Text and item location entries

= = =

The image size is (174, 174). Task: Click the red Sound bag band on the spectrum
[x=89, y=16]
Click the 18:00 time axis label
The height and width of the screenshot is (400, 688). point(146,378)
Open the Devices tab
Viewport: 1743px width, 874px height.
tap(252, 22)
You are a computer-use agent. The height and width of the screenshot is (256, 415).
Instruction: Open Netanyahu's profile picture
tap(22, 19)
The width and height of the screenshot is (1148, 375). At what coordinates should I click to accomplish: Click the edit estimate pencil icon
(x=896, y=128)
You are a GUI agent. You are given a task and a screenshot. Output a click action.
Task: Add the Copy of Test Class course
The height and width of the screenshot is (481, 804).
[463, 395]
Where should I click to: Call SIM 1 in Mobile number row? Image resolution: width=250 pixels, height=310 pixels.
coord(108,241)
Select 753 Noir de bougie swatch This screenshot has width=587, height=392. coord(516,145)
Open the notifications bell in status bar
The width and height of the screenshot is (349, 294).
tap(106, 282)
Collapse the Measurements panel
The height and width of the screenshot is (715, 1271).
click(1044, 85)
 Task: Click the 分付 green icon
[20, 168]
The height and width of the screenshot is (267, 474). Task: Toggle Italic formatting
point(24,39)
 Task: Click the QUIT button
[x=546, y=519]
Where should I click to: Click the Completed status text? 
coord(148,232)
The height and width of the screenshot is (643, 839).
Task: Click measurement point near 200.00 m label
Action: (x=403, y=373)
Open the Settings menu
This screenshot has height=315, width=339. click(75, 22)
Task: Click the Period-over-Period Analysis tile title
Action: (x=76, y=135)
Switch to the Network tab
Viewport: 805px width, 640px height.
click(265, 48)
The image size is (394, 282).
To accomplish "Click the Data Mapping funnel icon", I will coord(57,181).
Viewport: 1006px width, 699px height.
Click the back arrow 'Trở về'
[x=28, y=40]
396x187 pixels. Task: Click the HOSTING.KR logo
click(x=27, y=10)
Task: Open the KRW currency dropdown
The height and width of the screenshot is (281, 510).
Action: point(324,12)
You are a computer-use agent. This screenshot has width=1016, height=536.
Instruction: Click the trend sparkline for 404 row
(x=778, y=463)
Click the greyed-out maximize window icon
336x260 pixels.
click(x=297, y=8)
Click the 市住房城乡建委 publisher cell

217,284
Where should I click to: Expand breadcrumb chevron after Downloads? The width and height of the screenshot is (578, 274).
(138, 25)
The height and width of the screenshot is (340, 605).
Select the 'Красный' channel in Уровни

= = =

TASK TO COMPLETE
Write out the lines from the beginning up to and including the line with "The height and width of the screenshot is (400, 688).". Switch "18:00" to "19:00" and leave everything else as it is.

THE SOLUTION
The image size is (174, 174). Task: Click the red Sound bag band on the spectrum
[x=89, y=16]
Click the 19:00 time axis label
The height and width of the screenshot is (400, 688). point(146,378)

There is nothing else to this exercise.